Linux software RAID 1 locking to read-only mode
The setup:
Centos 5.2, 2x 320 GB sata drives in RAID 1.
- /dev/md0 (/dev/sda1 + /dev/sdb1) is
/boot
- /dev/md1 (/dev/sda1 +
/dev/sdb1) is an LVM partition which
contains /, /data and swap partitions
All filesystems other than swap are ext3
We've had problem on several systems where a fault on one drive has locked the root filesystem as readonly, which obviously causes problems.
[root@myserver /]# mount | grep Root
/dev/mapper/VolGroup00-Log
VolRoot on / type ext3 (rw)
[root@myserver /]# touch /foo
touch: cannot touch `/foo': Read-only file system
I can see that one of the partitions in the array is faulted:
[root@myserver /]# mdadm --detail /dev/md1
/dev/md1:
[...]
State : clean, degraded
Active Devices : 1
Working Devices : 1
Failed Devices : 1
Spare Devices : 0
[...]
Number Major Minor RaidDevice State
0 0 0 0 removed
1 8 18 1 active sync /dev/sdb2
2 8 2 - faulty spare /dev/sda2
Remounting as rw fails:
[root@myserver /]# mount -n -o remount /
mount: block device /dev/VolGroup00/LogVolRoot
is write-protected, mounting read-only
The LVM tools give an error unless --ignorelockingfailure is used (because they can't write to /var) but show the volume group as rw:
[root@myserver /]# lvm vgdisplay
Locking type 1 initialisation failed.
[root@myserver /]# lvm pvdisplay --ignorelockingfailure
--- Physical volume ---
PV Name /dev/md1
VG Name VolGroup00
PV Size 279.36 GB / not usable 15.56 MB
Allocatable yes (but full)
[...]
[root@myserver /]# lvm vgdisplay --ignorelockingfailure
--- Volume group ---
VG Name VolGroup00
System ID
Format lvm2
Metadata Areas 1
Metadata Sequence No 4
VG Access read/write
VG Status resizable
[...]
[root@myserver /]# lvm lvdisplay /dev/VolGroup00/LogVolRoot
--ignorelockingfailure
--- Logical volume ---
LV Name /dev/VolGroup00/LogVolRoot
VG Name VolGroup00
LV UUID PGoY0f-rXqj-xH4v-WMbw-jy6I
-nE04-yZD3
Gx
LV Write Access read/write
[...]
In this case /boot (seperate RAID meta-device) and /data (a different logical volume in the same volume group) are still writtable.
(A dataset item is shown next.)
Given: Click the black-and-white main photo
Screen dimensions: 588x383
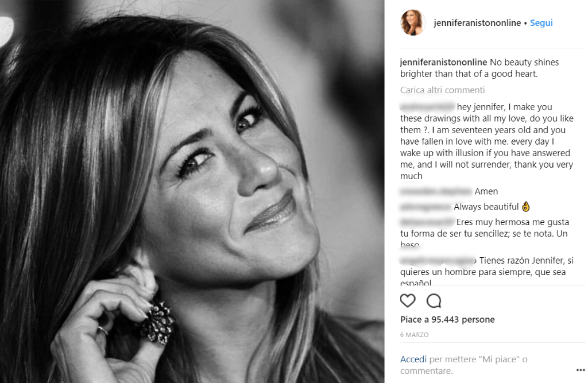Looking at the screenshot, I should coord(192,191).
From the previous occurances I know that a restart will bring the system back up with a read/write root filesystem and a properly degraded RAID array.
So, I have two questions:
1) When this occurs, how can I get the root filesystem back to read/write without a system restart?
2) What needs to be changed to stop this filesystem locking? With a RAID 1 failure on a single disk we don't want the filesystems to lockup, we want the system to keep running until we can replace the bad disk.